DIRECTIONS FOR THIS TASK:
Return all the entries. Match them word for word.

Stored data
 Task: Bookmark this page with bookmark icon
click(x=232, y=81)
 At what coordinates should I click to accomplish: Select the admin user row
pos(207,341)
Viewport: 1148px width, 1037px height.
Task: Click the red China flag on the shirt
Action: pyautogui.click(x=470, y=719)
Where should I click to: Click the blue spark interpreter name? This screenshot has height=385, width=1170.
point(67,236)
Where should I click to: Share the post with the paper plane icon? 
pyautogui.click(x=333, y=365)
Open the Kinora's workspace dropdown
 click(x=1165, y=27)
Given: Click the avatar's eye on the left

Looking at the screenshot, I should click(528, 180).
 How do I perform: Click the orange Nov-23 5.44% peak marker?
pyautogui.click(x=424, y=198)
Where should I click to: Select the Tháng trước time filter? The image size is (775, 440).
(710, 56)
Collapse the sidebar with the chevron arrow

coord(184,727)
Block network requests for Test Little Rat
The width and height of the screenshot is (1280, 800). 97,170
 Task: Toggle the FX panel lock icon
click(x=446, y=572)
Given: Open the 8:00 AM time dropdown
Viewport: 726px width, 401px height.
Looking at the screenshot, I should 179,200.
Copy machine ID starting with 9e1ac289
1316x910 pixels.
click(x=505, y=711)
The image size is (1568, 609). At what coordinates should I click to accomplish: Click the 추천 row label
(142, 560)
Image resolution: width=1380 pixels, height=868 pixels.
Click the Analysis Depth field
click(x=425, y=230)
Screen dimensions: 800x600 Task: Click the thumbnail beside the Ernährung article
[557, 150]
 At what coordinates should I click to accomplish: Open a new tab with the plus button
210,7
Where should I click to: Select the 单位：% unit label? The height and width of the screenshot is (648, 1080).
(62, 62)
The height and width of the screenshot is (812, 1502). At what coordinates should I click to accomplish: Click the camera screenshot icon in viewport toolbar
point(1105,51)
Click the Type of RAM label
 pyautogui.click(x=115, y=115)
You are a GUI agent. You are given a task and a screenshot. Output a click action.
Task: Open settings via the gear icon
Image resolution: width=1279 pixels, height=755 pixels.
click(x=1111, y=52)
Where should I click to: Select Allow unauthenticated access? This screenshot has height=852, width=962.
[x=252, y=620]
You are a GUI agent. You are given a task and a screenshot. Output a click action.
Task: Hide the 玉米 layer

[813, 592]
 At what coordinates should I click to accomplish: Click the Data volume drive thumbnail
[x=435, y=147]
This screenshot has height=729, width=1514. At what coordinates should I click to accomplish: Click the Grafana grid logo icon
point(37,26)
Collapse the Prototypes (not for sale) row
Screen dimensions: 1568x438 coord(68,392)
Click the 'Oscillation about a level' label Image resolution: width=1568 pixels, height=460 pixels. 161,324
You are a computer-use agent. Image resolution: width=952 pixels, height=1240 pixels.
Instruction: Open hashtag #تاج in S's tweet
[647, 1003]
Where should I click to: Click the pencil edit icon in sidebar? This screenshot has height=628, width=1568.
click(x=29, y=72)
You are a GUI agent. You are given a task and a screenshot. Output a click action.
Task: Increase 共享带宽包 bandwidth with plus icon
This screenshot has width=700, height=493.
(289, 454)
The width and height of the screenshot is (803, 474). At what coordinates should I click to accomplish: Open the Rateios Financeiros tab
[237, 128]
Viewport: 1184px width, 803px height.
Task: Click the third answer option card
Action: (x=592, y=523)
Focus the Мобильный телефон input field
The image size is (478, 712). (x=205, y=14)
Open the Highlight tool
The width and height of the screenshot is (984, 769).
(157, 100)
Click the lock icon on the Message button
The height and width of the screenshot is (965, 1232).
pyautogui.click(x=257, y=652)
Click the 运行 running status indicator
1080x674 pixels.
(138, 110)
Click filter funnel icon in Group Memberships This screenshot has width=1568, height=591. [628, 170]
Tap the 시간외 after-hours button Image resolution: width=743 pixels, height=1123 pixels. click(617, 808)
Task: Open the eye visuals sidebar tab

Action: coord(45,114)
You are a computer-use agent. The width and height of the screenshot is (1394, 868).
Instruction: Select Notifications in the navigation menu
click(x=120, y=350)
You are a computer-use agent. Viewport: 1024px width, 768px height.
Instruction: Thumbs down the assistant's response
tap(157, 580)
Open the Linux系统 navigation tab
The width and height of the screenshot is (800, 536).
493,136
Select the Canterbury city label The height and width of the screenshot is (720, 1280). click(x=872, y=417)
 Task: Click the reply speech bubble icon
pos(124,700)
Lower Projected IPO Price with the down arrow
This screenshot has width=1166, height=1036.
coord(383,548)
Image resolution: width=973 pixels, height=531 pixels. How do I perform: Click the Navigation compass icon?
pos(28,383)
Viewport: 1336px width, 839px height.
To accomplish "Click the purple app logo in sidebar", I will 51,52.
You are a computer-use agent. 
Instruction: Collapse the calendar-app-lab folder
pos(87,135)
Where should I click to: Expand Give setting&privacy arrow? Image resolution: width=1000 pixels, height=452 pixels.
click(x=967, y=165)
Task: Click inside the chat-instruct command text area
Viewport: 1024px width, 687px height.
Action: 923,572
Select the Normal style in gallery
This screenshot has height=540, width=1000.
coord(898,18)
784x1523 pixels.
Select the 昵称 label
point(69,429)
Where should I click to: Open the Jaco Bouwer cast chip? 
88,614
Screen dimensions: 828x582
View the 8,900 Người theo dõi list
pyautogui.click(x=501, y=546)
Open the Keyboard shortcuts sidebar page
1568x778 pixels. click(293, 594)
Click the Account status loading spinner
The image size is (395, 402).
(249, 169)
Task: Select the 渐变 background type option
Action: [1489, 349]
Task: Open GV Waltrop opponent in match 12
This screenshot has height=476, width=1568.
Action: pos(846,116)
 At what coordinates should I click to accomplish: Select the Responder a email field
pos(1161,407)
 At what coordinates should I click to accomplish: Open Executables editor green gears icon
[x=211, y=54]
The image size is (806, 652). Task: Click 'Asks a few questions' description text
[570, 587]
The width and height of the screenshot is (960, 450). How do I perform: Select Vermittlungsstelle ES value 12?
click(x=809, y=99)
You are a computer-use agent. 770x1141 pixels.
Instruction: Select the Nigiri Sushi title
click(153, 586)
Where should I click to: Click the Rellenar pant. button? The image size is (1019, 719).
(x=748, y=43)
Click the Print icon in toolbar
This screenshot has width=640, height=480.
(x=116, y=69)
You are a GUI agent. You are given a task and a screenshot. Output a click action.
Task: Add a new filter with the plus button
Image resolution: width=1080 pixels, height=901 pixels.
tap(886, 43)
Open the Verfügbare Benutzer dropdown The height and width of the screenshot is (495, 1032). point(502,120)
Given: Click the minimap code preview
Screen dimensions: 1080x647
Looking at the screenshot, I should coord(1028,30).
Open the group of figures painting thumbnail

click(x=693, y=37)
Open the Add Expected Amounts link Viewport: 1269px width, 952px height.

TASK SOLUTION:
 Task: Bookmark this page with bookmark icon
click(x=232, y=81)
 At what coordinates should I click to accomplish: Select the admin user row
pos(207,341)
Viewport: 1148px width, 1037px height.
Task: Click the red China flag on the shirt
Action: pyautogui.click(x=470, y=719)
Where should I click to: Click the blue spark interpreter name? This screenshot has height=385, width=1170.
point(67,236)
Where should I click to: Share the post with the paper plane icon? 
pyautogui.click(x=333, y=365)
Open the Kinora's workspace dropdown
 click(x=1165, y=27)
Given: Click the avatar's eye on the left

Looking at the screenshot, I should click(528, 180).
 How do I perform: Click the orange Nov-23 5.44% peak marker?
pyautogui.click(x=424, y=198)
Where should I click to: Select the Tháng trước time filter? The image size is (775, 440).
(710, 56)
Collapse the sidebar with the chevron arrow

coord(184,727)
Block network requests for Test Little Rat
The width and height of the screenshot is (1280, 800). 97,170
 Task: Toggle the FX panel lock icon
click(x=446, y=572)
Given: Open the 8:00 AM time dropdown
Viewport: 726px width, 401px height.
Looking at the screenshot, I should 179,200.
Copy machine ID starting with 9e1ac289
1316x910 pixels.
click(x=505, y=711)
The image size is (1568, 609). At what coordinates should I click to accomplish: Click the 추천 row label
(142, 560)
Image resolution: width=1380 pixels, height=868 pixels.
Click the Analysis Depth field
click(x=425, y=230)
Screen dimensions: 800x600 Task: Click the thumbnail beside the Ernährung article
[557, 150]
 At what coordinates should I click to accomplish: Open a new tab with the plus button
210,7
Where should I click to: Select the 单位：% unit label? The height and width of the screenshot is (648, 1080).
(62, 62)
The height and width of the screenshot is (812, 1502). At what coordinates should I click to accomplish: Click the camera screenshot icon in viewport toolbar
point(1105,51)
Click the Type of RAM label
 pyautogui.click(x=115, y=115)
You are a GUI agent. You are given a task and a screenshot. Output a click action.
Task: Open settings via the gear icon
Image resolution: width=1279 pixels, height=755 pixels.
click(x=1111, y=52)
Where should I click to: Select Allow unauthenticated access? This screenshot has height=852, width=962.
[x=252, y=620]
You are a GUI agent. You are given a task and a screenshot. Output a click action.
Task: Hide the 玉米 layer

[813, 592]
 At what coordinates should I click to accomplish: Click the Data volume drive thumbnail
[x=435, y=147]
This screenshot has height=729, width=1514. At what coordinates should I click to accomplish: Click the Grafana grid logo icon
point(37,26)
Collapse the Prototypes (not for sale) row
Screen dimensions: 1568x438 coord(68,392)
Click the 'Oscillation about a level' label Image resolution: width=1568 pixels, height=460 pixels. 161,324
You are a computer-use agent. Image resolution: width=952 pixels, height=1240 pixels.
Instruction: Open hashtag #تاج in S's tweet
[647, 1003]
Where should I click to: Click the pencil edit icon in sidebar? This screenshot has height=628, width=1568.
click(x=29, y=72)
You are a GUI agent. You are given a task and a screenshot. Output a click action.
Task: Increase 共享带宽包 bandwidth with plus icon
This screenshot has width=700, height=493.
(289, 454)
The width and height of the screenshot is (803, 474). At what coordinates should I click to accomplish: Open the Rateios Financeiros tab
[237, 128]
Viewport: 1184px width, 803px height.
Task: Click the third answer option card
Action: (x=592, y=523)
Focus the Мобильный телефон input field
The image size is (478, 712). (x=205, y=14)
Open the Highlight tool
The width and height of the screenshot is (984, 769).
(157, 100)
Click the lock icon on the Message button
The height and width of the screenshot is (965, 1232).
pyautogui.click(x=257, y=652)
Click the 运行 running status indicator
1080x674 pixels.
(138, 110)
Click filter funnel icon in Group Memberships This screenshot has width=1568, height=591. [628, 170]
Tap the 시간외 after-hours button Image resolution: width=743 pixels, height=1123 pixels. click(617, 808)
Task: Open the eye visuals sidebar tab

Action: coord(45,114)
You are a computer-use agent. The width and height of the screenshot is (1394, 868).
Instruction: Select Notifications in the navigation menu
click(x=120, y=350)
You are a computer-use agent. Viewport: 1024px width, 768px height.
Instruction: Thumbs down the assistant's response
tap(157, 580)
Open the Linux系统 navigation tab
The width and height of the screenshot is (800, 536).
493,136
Select the Canterbury city label The height and width of the screenshot is (720, 1280). click(x=872, y=417)
 Task: Click the reply speech bubble icon
pos(124,700)
Lower Projected IPO Price with the down arrow
This screenshot has width=1166, height=1036.
coord(383,548)
Image resolution: width=973 pixels, height=531 pixels. How do I perform: Click the Navigation compass icon?
pos(28,383)
Viewport: 1336px width, 839px height.
To accomplish "Click the purple app logo in sidebar", I will 51,52.
You are a computer-use agent. 
Instruction: Collapse the calendar-app-lab folder
pos(87,135)
Where should I click to: Expand Give setting&privacy arrow? Image resolution: width=1000 pixels, height=452 pixels.
click(x=967, y=165)
Task: Click inside the chat-instruct command text area
Viewport: 1024px width, 687px height.
Action: 923,572
Select the Normal style in gallery
This screenshot has height=540, width=1000.
coord(898,18)
784x1523 pixels.
Select the 昵称 label
point(69,429)
Where should I click to: Open the Jaco Bouwer cast chip? 
88,614
Screen dimensions: 828x582
View the 8,900 Người theo dõi list
pyautogui.click(x=501, y=546)
Open the Keyboard shortcuts sidebar page
1568x778 pixels. click(293, 594)
Click the Account status loading spinner
The image size is (395, 402).
(249, 169)
Task: Select the 渐变 background type option
Action: [1489, 349]
Task: Open GV Waltrop opponent in match 12
This screenshot has height=476, width=1568.
Action: pos(846,116)
 At what coordinates should I click to accomplish: Select the Responder a email field
pos(1161,407)
 At what coordinates should I click to accomplish: Open Executables editor green gears icon
[x=211, y=54]
The image size is (806, 652). Task: Click 'Asks a few questions' description text
[570, 587]
The width and height of the screenshot is (960, 450). How do I perform: Select Vermittlungsstelle ES value 12?
click(x=809, y=99)
You are a computer-use agent. 770x1141 pixels.
Instruction: Select the Nigiri Sushi title
click(153, 586)
Where should I click to: Click the Rellenar pant. button? The image size is (1019, 719).
(x=748, y=43)
Click the Print icon in toolbar
This screenshot has width=640, height=480.
(x=116, y=69)
You are a GUI agent. You are given a task and a screenshot. Output a click action.
Task: Add a new filter with the plus button
Image resolution: width=1080 pixels, height=901 pixels.
tap(886, 43)
Open the Verfügbare Benutzer dropdown The height and width of the screenshot is (495, 1032). point(502,120)
Given: Click the minimap code preview
Screen dimensions: 1080x647
Looking at the screenshot, I should coord(1028,30).
Open the group of figures painting thumbnail

click(x=693, y=37)
Open the Add Expected Amounts link Viewport: 1269px width, 952px height.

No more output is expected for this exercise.